(Extracted records)
START
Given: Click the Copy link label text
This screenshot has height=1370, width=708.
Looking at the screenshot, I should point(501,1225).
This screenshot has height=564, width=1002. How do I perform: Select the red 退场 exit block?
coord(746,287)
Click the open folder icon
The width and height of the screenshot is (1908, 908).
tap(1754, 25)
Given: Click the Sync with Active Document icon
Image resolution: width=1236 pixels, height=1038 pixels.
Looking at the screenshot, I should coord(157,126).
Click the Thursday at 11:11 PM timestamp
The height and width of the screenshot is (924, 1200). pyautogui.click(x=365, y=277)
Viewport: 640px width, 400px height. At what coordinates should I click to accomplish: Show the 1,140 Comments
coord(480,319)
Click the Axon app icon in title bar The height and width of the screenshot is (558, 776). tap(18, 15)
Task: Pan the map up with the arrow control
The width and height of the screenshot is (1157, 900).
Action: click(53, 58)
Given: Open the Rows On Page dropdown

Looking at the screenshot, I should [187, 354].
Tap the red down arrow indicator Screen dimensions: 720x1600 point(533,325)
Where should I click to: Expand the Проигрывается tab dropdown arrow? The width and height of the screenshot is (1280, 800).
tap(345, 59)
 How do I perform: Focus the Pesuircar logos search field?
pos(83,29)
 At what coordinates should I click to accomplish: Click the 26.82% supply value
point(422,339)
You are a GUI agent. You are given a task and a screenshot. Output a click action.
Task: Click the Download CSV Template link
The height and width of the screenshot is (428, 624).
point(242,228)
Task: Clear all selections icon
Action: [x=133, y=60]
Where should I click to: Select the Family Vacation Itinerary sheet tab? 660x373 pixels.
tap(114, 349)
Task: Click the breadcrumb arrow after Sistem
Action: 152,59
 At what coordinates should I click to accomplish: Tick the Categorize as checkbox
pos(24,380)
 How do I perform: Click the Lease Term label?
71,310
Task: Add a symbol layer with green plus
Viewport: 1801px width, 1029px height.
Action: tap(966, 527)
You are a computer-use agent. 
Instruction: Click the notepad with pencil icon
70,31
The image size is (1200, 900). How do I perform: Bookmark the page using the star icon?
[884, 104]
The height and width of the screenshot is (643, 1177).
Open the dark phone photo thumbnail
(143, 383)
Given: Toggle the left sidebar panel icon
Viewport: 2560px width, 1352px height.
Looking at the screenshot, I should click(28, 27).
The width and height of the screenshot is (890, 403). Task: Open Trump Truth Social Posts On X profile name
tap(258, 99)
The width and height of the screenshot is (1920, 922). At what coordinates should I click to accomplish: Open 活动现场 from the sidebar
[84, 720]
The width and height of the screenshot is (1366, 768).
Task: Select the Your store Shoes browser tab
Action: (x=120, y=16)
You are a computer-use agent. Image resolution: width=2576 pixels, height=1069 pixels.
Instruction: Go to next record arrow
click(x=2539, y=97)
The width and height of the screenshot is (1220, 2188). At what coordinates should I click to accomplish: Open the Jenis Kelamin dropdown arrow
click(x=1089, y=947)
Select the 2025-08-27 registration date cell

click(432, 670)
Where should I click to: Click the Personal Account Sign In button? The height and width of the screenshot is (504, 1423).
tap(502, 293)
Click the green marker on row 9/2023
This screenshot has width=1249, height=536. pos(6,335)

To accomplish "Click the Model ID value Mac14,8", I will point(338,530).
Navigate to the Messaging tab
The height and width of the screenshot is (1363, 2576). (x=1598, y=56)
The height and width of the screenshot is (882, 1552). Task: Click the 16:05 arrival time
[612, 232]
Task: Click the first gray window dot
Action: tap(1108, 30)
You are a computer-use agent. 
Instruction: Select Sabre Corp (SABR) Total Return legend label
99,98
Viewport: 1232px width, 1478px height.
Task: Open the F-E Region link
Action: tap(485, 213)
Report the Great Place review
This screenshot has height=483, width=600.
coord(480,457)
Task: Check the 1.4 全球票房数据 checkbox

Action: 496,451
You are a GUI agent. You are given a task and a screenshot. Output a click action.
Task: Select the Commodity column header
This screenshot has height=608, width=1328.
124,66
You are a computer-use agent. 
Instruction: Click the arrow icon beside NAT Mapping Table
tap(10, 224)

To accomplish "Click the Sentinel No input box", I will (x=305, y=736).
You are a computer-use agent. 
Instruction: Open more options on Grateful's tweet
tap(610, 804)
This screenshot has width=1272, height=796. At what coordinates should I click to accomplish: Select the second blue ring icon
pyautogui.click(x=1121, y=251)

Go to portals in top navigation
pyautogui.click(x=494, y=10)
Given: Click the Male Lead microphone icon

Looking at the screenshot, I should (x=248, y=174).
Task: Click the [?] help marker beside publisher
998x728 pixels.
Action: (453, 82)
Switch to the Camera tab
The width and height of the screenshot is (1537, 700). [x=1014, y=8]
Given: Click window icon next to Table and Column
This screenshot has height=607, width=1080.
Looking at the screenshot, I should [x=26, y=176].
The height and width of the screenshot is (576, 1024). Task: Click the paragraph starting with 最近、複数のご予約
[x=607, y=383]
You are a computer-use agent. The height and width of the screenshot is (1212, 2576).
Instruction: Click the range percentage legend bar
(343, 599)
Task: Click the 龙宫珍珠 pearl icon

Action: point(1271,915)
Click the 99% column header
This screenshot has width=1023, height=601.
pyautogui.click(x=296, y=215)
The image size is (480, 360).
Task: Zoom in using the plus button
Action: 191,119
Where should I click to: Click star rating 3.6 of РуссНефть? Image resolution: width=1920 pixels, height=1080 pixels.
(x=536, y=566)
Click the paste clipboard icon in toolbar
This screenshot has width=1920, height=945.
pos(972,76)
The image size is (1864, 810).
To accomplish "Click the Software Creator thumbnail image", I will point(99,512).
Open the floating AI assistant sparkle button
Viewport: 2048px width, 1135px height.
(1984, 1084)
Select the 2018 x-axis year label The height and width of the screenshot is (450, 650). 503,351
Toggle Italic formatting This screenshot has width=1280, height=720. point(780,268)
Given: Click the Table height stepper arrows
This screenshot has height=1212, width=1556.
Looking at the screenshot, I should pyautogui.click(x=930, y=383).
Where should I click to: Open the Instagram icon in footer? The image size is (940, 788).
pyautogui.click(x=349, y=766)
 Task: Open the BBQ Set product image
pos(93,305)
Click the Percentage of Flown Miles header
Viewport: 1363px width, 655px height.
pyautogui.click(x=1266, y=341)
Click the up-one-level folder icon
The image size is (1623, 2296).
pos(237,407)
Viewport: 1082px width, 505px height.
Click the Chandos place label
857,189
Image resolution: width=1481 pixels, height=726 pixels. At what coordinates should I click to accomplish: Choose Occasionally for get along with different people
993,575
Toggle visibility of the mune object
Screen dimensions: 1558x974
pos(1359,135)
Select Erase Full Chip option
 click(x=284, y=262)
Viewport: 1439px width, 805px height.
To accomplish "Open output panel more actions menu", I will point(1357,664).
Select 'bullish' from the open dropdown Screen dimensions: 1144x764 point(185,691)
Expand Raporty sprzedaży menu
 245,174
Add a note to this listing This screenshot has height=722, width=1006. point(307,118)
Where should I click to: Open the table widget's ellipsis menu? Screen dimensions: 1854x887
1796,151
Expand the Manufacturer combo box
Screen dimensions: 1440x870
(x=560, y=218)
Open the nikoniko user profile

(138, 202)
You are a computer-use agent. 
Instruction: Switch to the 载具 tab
END
> [TO DO]:
Edit the rows above by changing every "How do I perform" to "How can I do" and keep everything else the same.

> [SOLUTION FOR THIS PROBLEM]:
Given: Click the Copy link label text
This screenshot has height=1370, width=708.
Looking at the screenshot, I should point(501,1225).
This screenshot has height=564, width=1002. How can I do: Select the red 退场 exit block?
coord(746,287)
Click the open folder icon
The width and height of the screenshot is (1908, 908).
tap(1754, 25)
Given: Click the Sync with Active Document icon
Image resolution: width=1236 pixels, height=1038 pixels.
Looking at the screenshot, I should coord(157,126).
Click the Thursday at 11:11 PM timestamp
The height and width of the screenshot is (924, 1200). pyautogui.click(x=365, y=277)
Viewport: 640px width, 400px height. At what coordinates should I click to accomplish: Show the 1,140 Comments
coord(480,319)
Click the Axon app icon in title bar The height and width of the screenshot is (558, 776). tap(18, 15)
Task: Pan the map up with the arrow control
The width and height of the screenshot is (1157, 900).
Action: click(53, 58)
Given: Open the Rows On Page dropdown

Looking at the screenshot, I should [187, 354].
Tap the red down arrow indicator Screen dimensions: 720x1600 point(533,325)
Where should I click to: Expand the Проигрывается tab dropdown arrow? The width and height of the screenshot is (1280, 800).
tap(345, 59)
 How can I do: Focus the Pesuircar logos search field?
pos(83,29)
 At what coordinates should I click to accomplish: Click the 26.82% supply value
point(422,339)
You are a GUI agent. You are given a task and a screenshot. Output a click action.
Task: Click the Download CSV Template link
The height and width of the screenshot is (428, 624).
point(242,228)
Task: Clear all selections icon
Action: [x=133, y=60]
Where should I click to: Select the Family Vacation Itinerary sheet tab? 660x373 pixels.
tap(114, 349)
Task: Click the breadcrumb arrow after Sistem
Action: 152,59
 At what coordinates should I click to accomplish: Tick the Categorize as checkbox
pos(24,380)
 How can I do: Click the Lease Term label?
71,310
Task: Add a symbol layer with green plus
Viewport: 1801px width, 1029px height.
Action: tap(966, 527)
You are a computer-use agent. 
Instruction: Click the notepad with pencil icon
70,31
The image size is (1200, 900). How can I do: Bookmark the page using the star icon?
[884, 104]
The height and width of the screenshot is (643, 1177).
Open the dark phone photo thumbnail
(143, 383)
Given: Toggle the left sidebar panel icon
Viewport: 2560px width, 1352px height.
Looking at the screenshot, I should click(28, 27).
The width and height of the screenshot is (890, 403). Task: Open Trump Truth Social Posts On X profile name
tap(258, 99)
The width and height of the screenshot is (1920, 922). At what coordinates should I click to accomplish: Open 活动现场 from the sidebar
[84, 720]
The width and height of the screenshot is (1366, 768).
Task: Select the Your store Shoes browser tab
Action: (x=120, y=16)
You are a computer-use agent. Image resolution: width=2576 pixels, height=1069 pixels.
Instruction: Go to next record arrow
click(x=2539, y=97)
The width and height of the screenshot is (1220, 2188). At what coordinates should I click to accomplish: Open the Jenis Kelamin dropdown arrow
click(x=1089, y=947)
Select the 2025-08-27 registration date cell

click(432, 670)
Where should I click to: Click the Personal Account Sign In button? The height and width of the screenshot is (504, 1423).
tap(502, 293)
Click the green marker on row 9/2023
This screenshot has width=1249, height=536. pos(6,335)

To accomplish "Click the Model ID value Mac14,8", I will point(338,530).
Navigate to the Messaging tab
The height and width of the screenshot is (1363, 2576). (x=1598, y=56)
The height and width of the screenshot is (882, 1552). Task: Click the 16:05 arrival time
[612, 232]
Task: Click the first gray window dot
Action: tap(1108, 30)
You are a computer-use agent. 
Instruction: Select Sabre Corp (SABR) Total Return legend label
99,98
Viewport: 1232px width, 1478px height.
Task: Open the F-E Region link
Action: tap(485, 213)
Report the Great Place review
This screenshot has height=483, width=600.
coord(480,457)
Task: Check the 1.4 全球票房数据 checkbox

Action: 496,451
You are a GUI agent. You are given a task and a screenshot. Output a click action.
Task: Select the Commodity column header
This screenshot has height=608, width=1328.
124,66
You are a computer-use agent. 
Instruction: Click the arrow icon beside NAT Mapping Table
tap(10, 224)

To accomplish "Click the Sentinel No input box", I will (x=305, y=736).
You are a computer-use agent. 
Instruction: Open more options on Grateful's tweet
tap(610, 804)
This screenshot has width=1272, height=796. At what coordinates should I click to accomplish: Select the second blue ring icon
pyautogui.click(x=1121, y=251)

Go to portals in top navigation
pyautogui.click(x=494, y=10)
Given: Click the Male Lead microphone icon

Looking at the screenshot, I should (x=248, y=174).
Task: Click the [?] help marker beside publisher
998x728 pixels.
Action: (453, 82)
Switch to the Camera tab
The width and height of the screenshot is (1537, 700). [x=1014, y=8]
Given: Click window icon next to Table and Column
This screenshot has height=607, width=1080.
Looking at the screenshot, I should [x=26, y=176].
The height and width of the screenshot is (576, 1024). Task: Click the paragraph starting with 最近、複数のご予約
[x=607, y=383]
You are a computer-use agent. The height and width of the screenshot is (1212, 2576).
Instruction: Click the range percentage legend bar
(343, 599)
Task: Click the 龙宫珍珠 pearl icon

Action: point(1271,915)
Click the 99% column header
This screenshot has width=1023, height=601.
pyautogui.click(x=296, y=215)
The image size is (480, 360).
Task: Zoom in using the plus button
Action: 191,119
Where should I click to: Click star rating 3.6 of РуссНефть? Image resolution: width=1920 pixels, height=1080 pixels.
(x=536, y=566)
Click the paste clipboard icon in toolbar
This screenshot has width=1920, height=945.
pos(972,76)
The image size is (1864, 810).
To accomplish "Click the Software Creator thumbnail image", I will point(99,512).
Open the floating AI assistant sparkle button
Viewport: 2048px width, 1135px height.
(1984, 1084)
Select the 2018 x-axis year label The height and width of the screenshot is (450, 650). 503,351
Toggle Italic formatting This screenshot has width=1280, height=720. point(780,268)
Given: Click the Table height stepper arrows
This screenshot has height=1212, width=1556.
Looking at the screenshot, I should pyautogui.click(x=930, y=383).
Where should I click to: Open the Instagram icon in footer? The image size is (940, 788).
pyautogui.click(x=349, y=766)
 Task: Open the BBQ Set product image
pos(93,305)
Click the Percentage of Flown Miles header
Viewport: 1363px width, 655px height.
pyautogui.click(x=1266, y=341)
Click the up-one-level folder icon
The image size is (1623, 2296).
pos(237,407)
Viewport: 1082px width, 505px height.
Click the Chandos place label
857,189
Image resolution: width=1481 pixels, height=726 pixels. At what coordinates should I click to accomplish: Choose Occasionally for get along with different people
993,575
Toggle visibility of the mune object
Screen dimensions: 1558x974
pos(1359,135)
Select Erase Full Chip option
 click(x=284, y=262)
Viewport: 1439px width, 805px height.
To accomplish "Open output panel more actions menu", I will point(1357,664).
Select 'bullish' from the open dropdown Screen dimensions: 1144x764 point(185,691)
Expand Raporty sprzedaży menu
 245,174
Add a note to this listing This screenshot has height=722, width=1006. point(307,118)
Where should I click to: Open the table widget's ellipsis menu? Screen dimensions: 1854x887
1796,151
Expand the Manufacturer combo box
Screen dimensions: 1440x870
(x=560, y=218)
Open the nikoniko user profile

(138, 202)
You are a computer-use agent. 
Instruction: Switch to the 载具 tab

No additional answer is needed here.